Start of Material for this exercise
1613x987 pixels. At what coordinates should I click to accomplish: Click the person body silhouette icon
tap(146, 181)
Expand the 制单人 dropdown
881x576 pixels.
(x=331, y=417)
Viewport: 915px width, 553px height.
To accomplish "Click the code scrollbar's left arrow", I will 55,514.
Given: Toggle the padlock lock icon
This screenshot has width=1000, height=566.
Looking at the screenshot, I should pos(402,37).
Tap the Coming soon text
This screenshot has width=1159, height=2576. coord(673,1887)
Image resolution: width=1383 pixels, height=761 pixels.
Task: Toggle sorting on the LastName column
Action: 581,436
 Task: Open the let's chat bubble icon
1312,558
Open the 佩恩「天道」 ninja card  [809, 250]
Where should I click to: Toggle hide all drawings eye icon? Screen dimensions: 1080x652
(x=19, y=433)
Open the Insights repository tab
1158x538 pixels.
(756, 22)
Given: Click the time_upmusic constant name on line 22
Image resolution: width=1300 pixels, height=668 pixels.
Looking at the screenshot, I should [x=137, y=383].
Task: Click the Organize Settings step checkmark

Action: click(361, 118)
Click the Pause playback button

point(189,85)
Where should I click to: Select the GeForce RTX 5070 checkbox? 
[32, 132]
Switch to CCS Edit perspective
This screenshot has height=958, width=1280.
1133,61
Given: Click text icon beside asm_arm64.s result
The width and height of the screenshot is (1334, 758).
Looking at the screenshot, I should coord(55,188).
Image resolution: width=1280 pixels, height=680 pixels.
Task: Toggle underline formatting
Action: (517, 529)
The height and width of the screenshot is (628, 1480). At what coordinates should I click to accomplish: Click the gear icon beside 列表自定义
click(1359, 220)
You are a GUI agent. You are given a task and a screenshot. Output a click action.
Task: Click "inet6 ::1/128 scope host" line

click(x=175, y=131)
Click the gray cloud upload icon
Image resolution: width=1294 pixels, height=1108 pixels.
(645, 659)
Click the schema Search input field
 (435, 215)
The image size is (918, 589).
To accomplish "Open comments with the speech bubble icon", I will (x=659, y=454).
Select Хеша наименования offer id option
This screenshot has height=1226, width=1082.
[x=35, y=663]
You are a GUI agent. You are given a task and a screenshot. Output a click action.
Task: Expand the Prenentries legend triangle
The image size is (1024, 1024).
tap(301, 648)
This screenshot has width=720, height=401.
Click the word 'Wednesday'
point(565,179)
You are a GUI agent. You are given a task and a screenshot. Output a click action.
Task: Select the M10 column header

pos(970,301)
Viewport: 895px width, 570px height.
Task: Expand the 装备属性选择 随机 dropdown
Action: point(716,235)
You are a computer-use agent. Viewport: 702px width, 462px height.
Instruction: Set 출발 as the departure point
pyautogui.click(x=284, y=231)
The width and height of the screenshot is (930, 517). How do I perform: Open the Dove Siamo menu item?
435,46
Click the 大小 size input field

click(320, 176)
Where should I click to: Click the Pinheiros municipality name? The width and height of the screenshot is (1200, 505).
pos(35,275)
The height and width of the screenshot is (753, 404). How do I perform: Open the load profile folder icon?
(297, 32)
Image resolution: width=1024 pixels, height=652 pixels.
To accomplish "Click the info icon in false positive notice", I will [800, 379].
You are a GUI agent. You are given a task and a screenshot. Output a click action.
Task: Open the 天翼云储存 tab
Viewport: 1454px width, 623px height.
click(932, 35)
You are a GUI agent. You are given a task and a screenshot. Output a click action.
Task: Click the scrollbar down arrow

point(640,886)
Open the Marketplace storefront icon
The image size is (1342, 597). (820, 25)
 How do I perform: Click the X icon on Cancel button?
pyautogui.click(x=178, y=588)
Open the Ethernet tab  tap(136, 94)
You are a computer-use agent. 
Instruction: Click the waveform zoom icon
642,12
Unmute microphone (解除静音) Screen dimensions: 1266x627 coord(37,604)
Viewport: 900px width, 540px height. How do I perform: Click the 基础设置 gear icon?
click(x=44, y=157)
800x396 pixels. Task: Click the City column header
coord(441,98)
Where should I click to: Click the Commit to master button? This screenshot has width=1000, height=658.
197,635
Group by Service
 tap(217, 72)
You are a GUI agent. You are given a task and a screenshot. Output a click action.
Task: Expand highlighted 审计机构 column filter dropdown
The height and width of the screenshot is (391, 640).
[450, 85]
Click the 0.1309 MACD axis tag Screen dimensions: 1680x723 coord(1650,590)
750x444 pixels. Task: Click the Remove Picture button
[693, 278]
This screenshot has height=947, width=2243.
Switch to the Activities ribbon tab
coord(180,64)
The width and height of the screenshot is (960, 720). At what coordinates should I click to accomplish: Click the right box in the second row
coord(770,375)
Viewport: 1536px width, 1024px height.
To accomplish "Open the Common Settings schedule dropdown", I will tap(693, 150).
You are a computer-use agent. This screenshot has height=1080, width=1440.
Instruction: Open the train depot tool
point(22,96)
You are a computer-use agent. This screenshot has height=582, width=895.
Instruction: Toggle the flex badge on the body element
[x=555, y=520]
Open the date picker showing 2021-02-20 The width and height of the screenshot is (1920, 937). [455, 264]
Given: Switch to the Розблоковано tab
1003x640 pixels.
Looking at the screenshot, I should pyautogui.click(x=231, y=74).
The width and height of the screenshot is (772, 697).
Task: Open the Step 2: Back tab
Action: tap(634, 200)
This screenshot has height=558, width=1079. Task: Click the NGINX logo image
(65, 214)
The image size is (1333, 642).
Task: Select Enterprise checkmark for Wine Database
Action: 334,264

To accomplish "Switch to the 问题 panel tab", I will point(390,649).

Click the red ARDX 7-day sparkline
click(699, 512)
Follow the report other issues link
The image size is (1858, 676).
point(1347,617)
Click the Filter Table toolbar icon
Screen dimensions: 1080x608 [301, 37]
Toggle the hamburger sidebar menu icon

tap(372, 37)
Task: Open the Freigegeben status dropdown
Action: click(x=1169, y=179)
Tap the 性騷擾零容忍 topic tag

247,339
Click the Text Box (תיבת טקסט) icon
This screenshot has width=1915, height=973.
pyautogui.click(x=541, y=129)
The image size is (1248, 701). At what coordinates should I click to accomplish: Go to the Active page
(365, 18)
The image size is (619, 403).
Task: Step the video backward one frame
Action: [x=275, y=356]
End of Material for this exercise
* **What you should do**
Taking the entries above, write out exactly each line from the one holding "Group by Service" to the one holding "Viewport: 1536px width, 1024px height.", both included, and stop there.

* **Task output**
Group by Service
 tap(217, 72)
You are a GUI agent. You are given a task and a screenshot. Output a click action.
Task: Expand highlighted 审计机构 column filter dropdown
The height and width of the screenshot is (391, 640).
[450, 85]
Click the 0.1309 MACD axis tag Screen dimensions: 1680x723 coord(1650,590)
750x444 pixels. Task: Click the Remove Picture button
[693, 278]
This screenshot has height=947, width=2243.
Switch to the Activities ribbon tab
coord(180,64)
The width and height of the screenshot is (960, 720). At what coordinates should I click to accomplish: Click the right box in the second row
coord(770,375)
Viewport: 1536px width, 1024px height.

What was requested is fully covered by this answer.